Sunday, June 22, 2014

Dear Friends Who Run Marathons

Back in the day, it wasn't so hard for you to lord your bodily supremacy over me.  While my friends all played soccer and baseball, I was forced thanks to an enlarged heart to only play for the golf team.  The doctors have never adequately explained why I couldn't play strenuous sports because I was just too full of love.  While I was still able to get into a fight and have to be separated from an opponent during a golf match, the conditioning was not as complete as what my friends went though.  Therefore, while they all had beach bodies, I had the body and face of a massive toddler well into high school.

During college I hit what they call "rock bottom" in the "taking care of yourself department" thanks to drinking "ten beers in a sitting" and eating at "buffets" "every" "meal".  Finally, I'd had enough, and started a slow process of learning to eat better and that exercising could be done.  My formerly awful knees that would pop in and out of place at will and sounded like gravel being chewed felt much better once I was carrying seventy or eighty less pounds around, and things got even easier.  While I am not thin by a long shot, I am in decent shape, and I feel good.  While my friends have recently started grumbling that they've lost their abs, I'm just happy that I can finally see ribs that aren't on my plate.  So, when time and persistence on my part conspire to even the playing field.  I can imagine the meeting, at a long boardroom table, where they all figure out my weakness, and also figure out how to defeat Superman.   They've all gotten desperate, and taken this thing the the streets, where I can only do a halfhearted chugging jog, followed by three hours of groaning and hacking lung butter.

Whenever anyone is asked about how the marathon went, the word "hell" is always used.  It tends to be followed by "cramps", "dehydrated", "hallucinated", "exhaustion", "bowels", and "evacuated".  Immediately after all of that, that person always says, "It was so worth it!  Can't wait for next year!"

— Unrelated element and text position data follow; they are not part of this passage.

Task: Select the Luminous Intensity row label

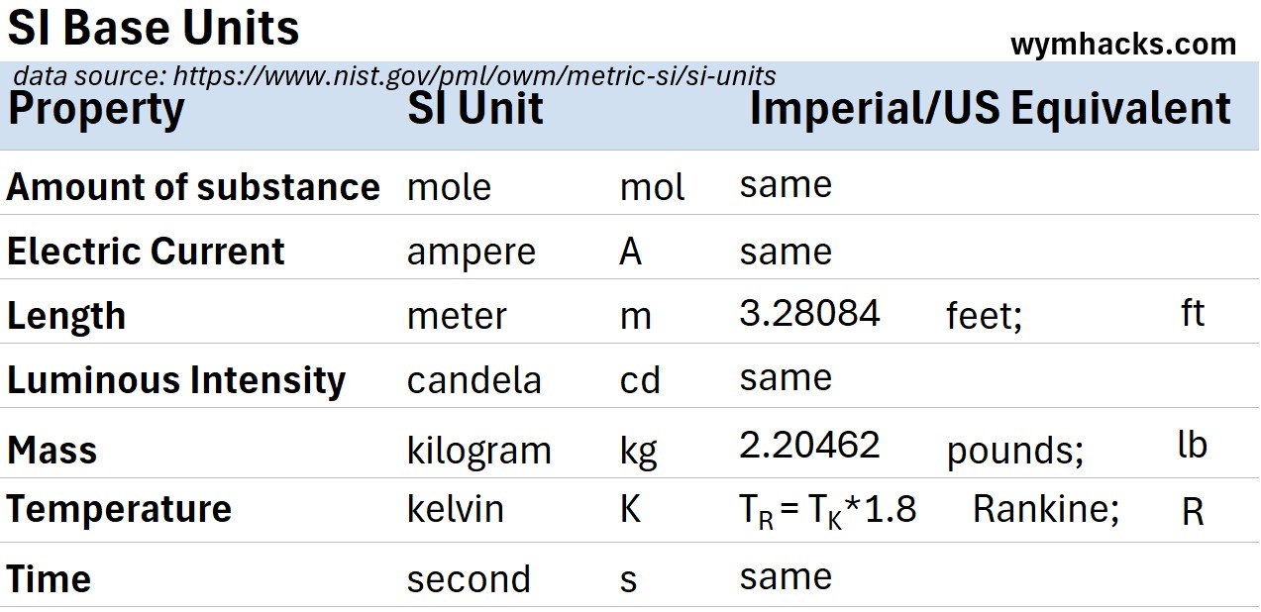Action: [176, 380]
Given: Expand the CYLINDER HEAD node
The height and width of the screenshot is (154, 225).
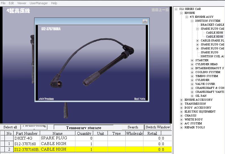Looking at the screenshot, I should (x=192, y=64).
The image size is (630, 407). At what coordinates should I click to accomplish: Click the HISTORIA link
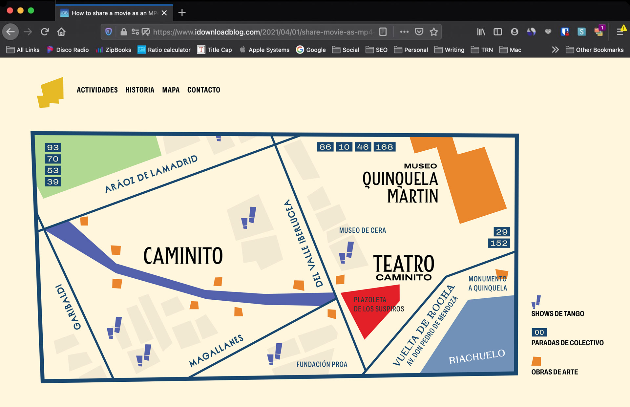click(139, 90)
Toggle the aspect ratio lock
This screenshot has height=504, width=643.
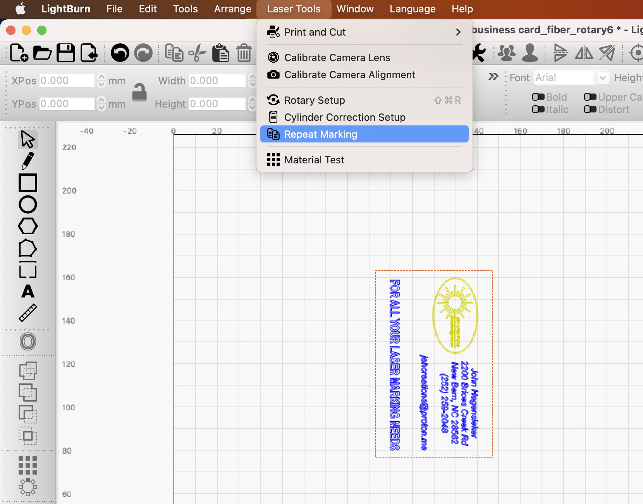139,92
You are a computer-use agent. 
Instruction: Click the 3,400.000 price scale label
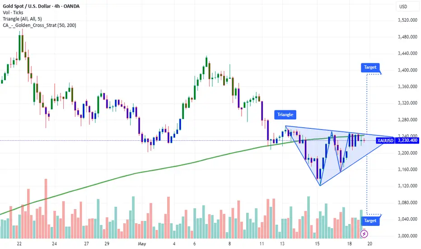pos(407,70)
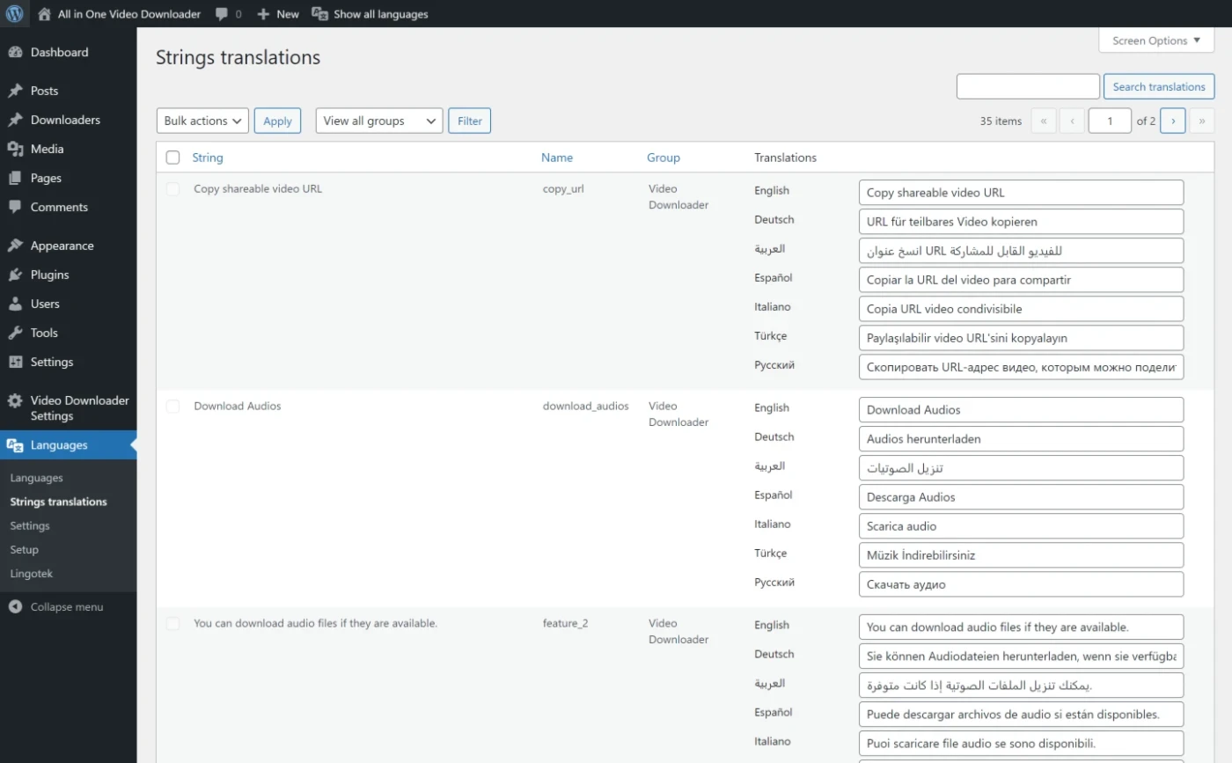The width and height of the screenshot is (1232, 763).
Task: Tick the checkbox for Copy shareable video URL
Action: [173, 189]
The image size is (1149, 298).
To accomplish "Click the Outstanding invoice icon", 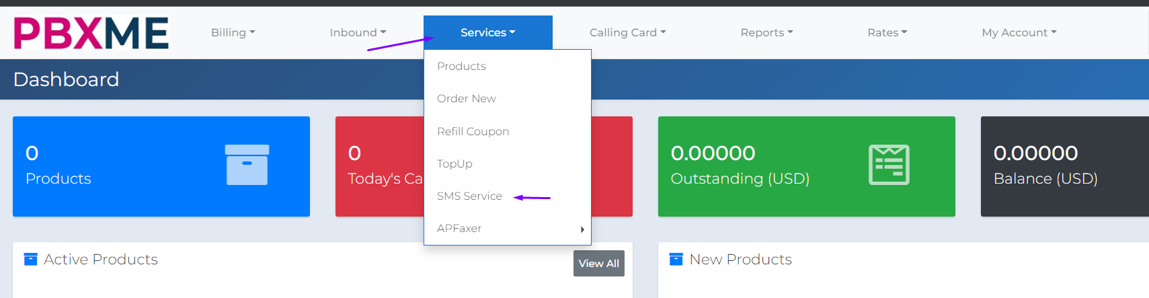I will (889, 165).
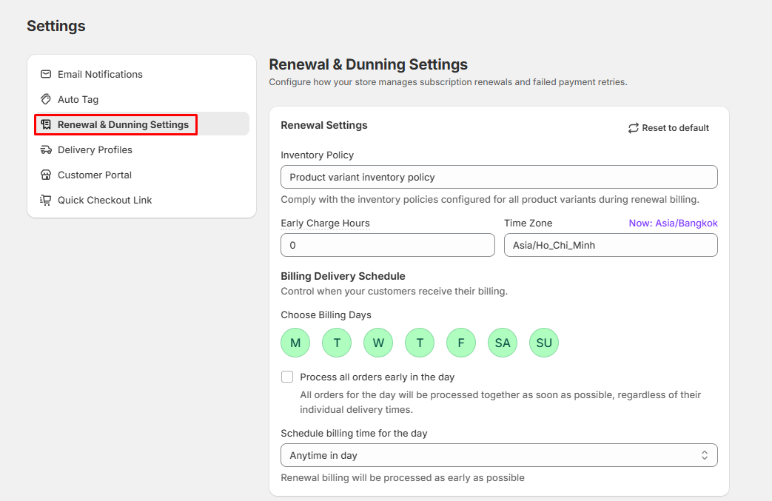
Task: Click the Early Charge Hours field
Action: (387, 245)
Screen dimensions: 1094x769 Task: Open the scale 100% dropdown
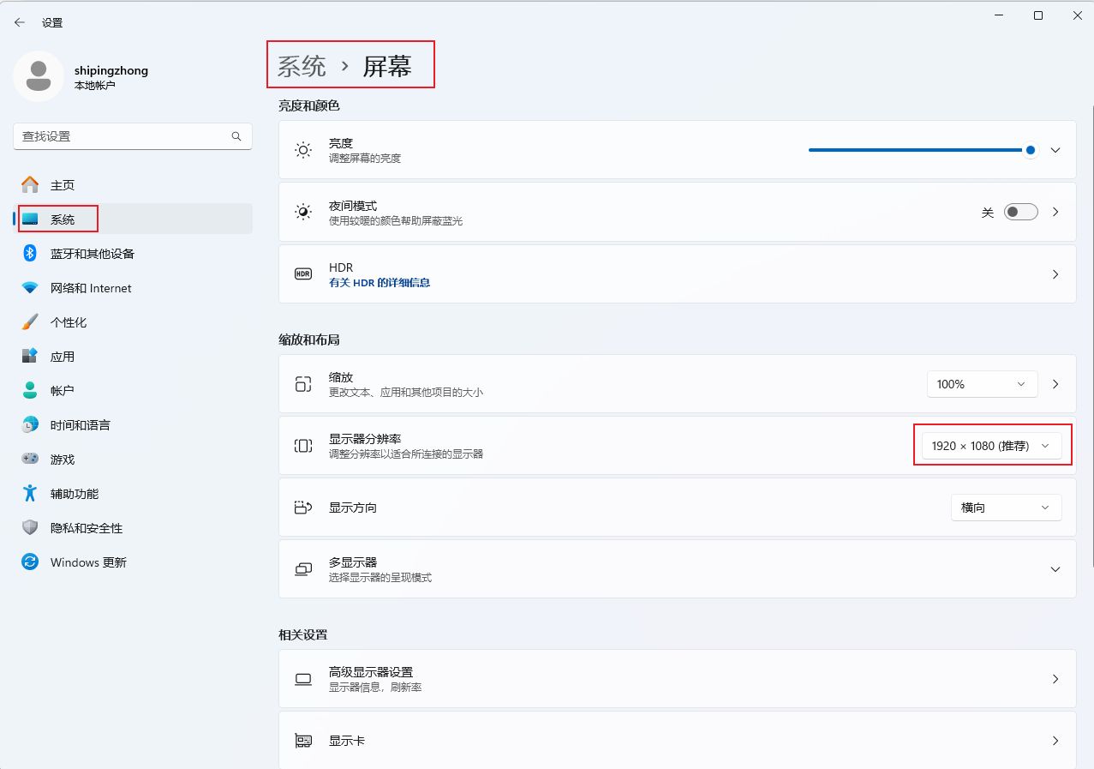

I don't need to get kicked in the neck to know it's going to suck.  I certainly am not going to pay for that privilege.  Maybe it's because my body is absolutely not built for running long distances.  Maybe I just miss that gene where a marathon seems awesome.  I am not missing the gene that tells you that extreme thigh chafing and severe bleeding from the nipples is a bad thing.  If I wanted to pay for that, I'd listen to that server they call Weird Ass Daryl from work and go to that "Korean Grocery" he keeps spending all of his time at on the weekends. 

You can have your marathons.  I'm still the best at other things, like dancing to Billy Joel songs, making delicious sandwiches, and yelling at people in Target.  All of these things are on my business card.  Is "Good at running" on yours?